Geuzenliedboek 1940-1945
(1975)–H.M. Mos, M.G. Schenk– Auteursrechtelijk beschermd
[pagina 137]
| |
Ik snak naar een dag, vol van rood, wit en blauw! | |
[pagina 138]
| |
Uit het diepst van mijn hart.aant.Ik snak naar een dag, vol van rood, wit en blauw,
Met den zwier van Oranje er boven,
Ik snak naar 't Wilhelmus, zijn hou en zijn trouw,
Waarin HOLLANDERS kunnen gelooven.
Ik snak naar een echte, rond-Hollandsche krant,
Die haar meening weer ronduit kan schrijven,
Ik snak weer naar daden in Hollandschen trant.
Ik, die NEERLANDER ben en wil blijven.
Ik snak naar het uur, dat het valsche geluid
Van dien valschen profeet zal verstommen.
En 't geweld van die vrees'lijke stem wordt gestuit
En geen rug er zich meer voor zal krommen.

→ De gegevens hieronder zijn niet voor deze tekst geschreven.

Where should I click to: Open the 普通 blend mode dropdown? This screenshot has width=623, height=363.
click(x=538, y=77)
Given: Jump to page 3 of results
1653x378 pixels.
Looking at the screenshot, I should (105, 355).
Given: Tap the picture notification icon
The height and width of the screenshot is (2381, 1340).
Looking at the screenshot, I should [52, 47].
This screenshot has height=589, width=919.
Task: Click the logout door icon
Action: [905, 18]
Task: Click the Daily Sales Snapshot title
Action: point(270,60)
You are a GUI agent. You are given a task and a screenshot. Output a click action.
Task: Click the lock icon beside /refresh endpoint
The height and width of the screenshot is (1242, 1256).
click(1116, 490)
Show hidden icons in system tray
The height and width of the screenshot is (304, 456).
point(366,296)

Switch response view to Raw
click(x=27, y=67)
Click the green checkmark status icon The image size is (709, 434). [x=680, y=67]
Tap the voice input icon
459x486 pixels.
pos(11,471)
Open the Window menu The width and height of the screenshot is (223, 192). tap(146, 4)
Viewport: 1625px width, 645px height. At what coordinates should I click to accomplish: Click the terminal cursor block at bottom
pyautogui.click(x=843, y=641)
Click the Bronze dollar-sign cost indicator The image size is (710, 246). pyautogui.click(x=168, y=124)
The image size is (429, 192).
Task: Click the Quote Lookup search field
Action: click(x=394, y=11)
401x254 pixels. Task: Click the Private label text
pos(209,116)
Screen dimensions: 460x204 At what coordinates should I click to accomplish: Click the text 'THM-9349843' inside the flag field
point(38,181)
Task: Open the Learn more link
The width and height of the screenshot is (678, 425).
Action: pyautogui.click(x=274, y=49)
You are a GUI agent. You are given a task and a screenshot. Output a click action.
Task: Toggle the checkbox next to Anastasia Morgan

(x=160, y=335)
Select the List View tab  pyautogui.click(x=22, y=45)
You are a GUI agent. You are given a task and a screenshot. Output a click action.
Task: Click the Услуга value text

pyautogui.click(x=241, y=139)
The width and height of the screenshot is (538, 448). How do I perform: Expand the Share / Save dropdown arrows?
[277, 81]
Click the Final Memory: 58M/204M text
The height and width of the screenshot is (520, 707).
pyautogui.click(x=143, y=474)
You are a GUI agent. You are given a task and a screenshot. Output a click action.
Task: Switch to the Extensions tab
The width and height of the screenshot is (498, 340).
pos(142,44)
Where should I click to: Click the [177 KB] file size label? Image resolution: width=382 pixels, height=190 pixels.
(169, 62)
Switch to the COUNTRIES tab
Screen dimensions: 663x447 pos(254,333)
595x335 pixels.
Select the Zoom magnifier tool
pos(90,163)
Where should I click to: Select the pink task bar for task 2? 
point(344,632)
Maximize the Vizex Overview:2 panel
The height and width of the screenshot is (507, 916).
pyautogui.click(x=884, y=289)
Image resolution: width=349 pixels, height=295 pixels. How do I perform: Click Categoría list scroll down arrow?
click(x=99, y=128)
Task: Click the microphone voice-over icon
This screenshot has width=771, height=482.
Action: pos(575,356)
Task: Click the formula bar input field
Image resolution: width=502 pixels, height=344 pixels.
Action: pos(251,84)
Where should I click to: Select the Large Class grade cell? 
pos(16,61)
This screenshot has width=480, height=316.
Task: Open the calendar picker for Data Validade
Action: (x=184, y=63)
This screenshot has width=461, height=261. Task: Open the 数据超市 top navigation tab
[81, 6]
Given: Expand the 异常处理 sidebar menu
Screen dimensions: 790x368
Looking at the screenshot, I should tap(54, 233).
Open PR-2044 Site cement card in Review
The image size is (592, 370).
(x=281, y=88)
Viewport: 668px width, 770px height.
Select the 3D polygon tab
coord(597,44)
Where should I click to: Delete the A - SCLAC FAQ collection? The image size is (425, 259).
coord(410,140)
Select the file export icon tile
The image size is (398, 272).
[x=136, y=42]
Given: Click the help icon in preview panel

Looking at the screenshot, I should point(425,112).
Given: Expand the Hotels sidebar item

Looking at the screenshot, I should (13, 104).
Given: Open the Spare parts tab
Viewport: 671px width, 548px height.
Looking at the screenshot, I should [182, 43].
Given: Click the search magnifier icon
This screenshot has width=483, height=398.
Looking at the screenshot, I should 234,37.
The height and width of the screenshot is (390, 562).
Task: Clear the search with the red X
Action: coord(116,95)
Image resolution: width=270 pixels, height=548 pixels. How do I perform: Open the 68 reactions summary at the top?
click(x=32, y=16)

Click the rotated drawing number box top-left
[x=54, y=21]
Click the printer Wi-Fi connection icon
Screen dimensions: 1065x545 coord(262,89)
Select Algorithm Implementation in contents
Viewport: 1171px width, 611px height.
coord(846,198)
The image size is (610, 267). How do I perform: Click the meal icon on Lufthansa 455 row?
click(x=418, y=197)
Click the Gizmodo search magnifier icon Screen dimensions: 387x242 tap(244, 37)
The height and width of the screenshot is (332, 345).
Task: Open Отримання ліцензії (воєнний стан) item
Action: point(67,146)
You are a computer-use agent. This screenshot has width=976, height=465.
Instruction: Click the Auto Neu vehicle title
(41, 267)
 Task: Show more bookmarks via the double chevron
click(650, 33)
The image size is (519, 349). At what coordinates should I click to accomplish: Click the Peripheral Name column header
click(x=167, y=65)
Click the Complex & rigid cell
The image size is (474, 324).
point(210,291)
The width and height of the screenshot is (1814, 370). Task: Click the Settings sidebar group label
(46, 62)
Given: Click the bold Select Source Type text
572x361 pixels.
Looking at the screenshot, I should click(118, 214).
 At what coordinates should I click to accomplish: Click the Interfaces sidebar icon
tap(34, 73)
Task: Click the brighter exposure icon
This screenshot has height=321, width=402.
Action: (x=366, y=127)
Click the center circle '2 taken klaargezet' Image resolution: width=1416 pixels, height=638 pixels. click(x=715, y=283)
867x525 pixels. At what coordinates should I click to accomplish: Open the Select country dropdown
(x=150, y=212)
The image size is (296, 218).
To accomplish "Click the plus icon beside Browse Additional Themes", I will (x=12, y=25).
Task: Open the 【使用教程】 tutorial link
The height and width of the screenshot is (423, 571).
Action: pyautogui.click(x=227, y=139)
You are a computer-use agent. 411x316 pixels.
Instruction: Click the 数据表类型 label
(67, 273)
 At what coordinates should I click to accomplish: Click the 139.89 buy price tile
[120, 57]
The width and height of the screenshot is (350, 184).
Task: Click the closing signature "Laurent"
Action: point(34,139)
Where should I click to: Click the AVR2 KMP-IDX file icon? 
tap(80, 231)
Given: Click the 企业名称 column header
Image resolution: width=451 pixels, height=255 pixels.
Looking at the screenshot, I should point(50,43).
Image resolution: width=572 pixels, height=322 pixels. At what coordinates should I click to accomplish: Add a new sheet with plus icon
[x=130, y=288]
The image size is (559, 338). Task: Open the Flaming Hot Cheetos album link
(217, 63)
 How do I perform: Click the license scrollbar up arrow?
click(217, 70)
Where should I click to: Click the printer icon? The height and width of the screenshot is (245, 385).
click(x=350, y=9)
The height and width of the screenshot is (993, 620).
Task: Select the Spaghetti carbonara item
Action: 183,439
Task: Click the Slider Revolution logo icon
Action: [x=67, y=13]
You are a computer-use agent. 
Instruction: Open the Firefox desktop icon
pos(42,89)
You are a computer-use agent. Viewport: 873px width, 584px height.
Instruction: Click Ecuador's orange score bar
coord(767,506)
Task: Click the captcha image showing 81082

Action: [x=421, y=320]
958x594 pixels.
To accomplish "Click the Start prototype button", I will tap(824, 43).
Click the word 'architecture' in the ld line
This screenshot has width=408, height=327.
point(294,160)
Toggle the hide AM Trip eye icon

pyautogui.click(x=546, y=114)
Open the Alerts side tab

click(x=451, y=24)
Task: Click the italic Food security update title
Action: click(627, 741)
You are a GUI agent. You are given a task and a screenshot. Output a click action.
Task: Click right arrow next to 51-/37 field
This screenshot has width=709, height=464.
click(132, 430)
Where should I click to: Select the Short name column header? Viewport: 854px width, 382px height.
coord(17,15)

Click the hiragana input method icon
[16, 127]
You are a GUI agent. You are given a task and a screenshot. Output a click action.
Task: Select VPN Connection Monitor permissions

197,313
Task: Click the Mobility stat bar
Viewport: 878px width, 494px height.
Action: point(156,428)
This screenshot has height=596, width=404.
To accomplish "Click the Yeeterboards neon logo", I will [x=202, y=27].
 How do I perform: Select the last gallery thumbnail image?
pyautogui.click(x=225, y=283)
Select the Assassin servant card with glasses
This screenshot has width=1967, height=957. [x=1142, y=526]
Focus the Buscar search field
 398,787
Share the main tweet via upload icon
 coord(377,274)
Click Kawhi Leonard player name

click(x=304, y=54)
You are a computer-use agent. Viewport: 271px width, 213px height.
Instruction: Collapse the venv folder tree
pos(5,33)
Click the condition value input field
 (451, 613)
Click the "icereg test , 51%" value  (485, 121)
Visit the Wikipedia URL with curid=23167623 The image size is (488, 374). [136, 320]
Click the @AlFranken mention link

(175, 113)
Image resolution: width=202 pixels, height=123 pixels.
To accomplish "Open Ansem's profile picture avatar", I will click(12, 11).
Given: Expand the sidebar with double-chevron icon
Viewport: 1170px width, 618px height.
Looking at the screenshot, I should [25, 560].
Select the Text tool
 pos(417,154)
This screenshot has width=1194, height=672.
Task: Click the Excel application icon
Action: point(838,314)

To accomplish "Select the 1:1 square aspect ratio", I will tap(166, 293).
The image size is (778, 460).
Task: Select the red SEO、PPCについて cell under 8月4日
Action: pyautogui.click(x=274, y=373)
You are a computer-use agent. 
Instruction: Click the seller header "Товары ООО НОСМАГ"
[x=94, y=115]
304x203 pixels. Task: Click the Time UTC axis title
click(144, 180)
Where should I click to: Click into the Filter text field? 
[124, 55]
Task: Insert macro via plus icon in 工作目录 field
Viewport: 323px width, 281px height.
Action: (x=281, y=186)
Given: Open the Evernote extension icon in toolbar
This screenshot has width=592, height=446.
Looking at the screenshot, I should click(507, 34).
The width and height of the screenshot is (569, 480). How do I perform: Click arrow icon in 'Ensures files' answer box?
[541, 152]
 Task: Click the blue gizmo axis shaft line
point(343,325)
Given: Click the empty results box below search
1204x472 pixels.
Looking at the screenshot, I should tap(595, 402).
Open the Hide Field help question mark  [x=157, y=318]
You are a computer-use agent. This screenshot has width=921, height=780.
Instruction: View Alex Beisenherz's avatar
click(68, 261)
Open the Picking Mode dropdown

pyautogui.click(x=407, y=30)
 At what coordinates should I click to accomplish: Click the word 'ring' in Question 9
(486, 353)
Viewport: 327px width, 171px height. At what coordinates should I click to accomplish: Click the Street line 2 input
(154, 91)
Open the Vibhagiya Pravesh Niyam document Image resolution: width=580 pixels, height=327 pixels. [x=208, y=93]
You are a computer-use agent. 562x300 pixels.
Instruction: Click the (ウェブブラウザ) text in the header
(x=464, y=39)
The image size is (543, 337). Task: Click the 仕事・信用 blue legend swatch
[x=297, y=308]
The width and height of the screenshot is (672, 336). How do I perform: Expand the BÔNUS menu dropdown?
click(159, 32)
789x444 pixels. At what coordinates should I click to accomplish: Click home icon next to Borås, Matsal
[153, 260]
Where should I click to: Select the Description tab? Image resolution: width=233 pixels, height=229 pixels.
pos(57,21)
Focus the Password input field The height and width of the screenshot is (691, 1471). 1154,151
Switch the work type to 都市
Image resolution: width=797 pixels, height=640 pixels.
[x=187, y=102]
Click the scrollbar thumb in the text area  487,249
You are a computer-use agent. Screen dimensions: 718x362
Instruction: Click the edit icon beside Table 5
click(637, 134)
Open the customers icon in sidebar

Ik snak naar den dag, dat het vuigste verraad
Door het vuigste geboefte bedreven,
Aan de galgen dan boet zijn onhollandsche daad
En zijn laatste uur zal beleven.
Ik snak naar het uur, dat de stad Rotterdam,
De ‘cultuurdaad’ zal worden gewroken,
Die dat duivelsch gebroed tegen haar ondernam
En haar puinhoopen nu nog doet rooken.
Ik snak naar den dag, dat de laatste Germaan,
Zonder Sieg, zonder Heil, naar zijn Heimat zal gaan
En zijn giftige vlag, die ons land thans besmeurt,
Als een vunzig vuil vod door de goot wordt gesleurd.
Ik snak naar dien dag, dat hij kome heel gauw,
Ik snak naar een land vol van rood, wit en blauw.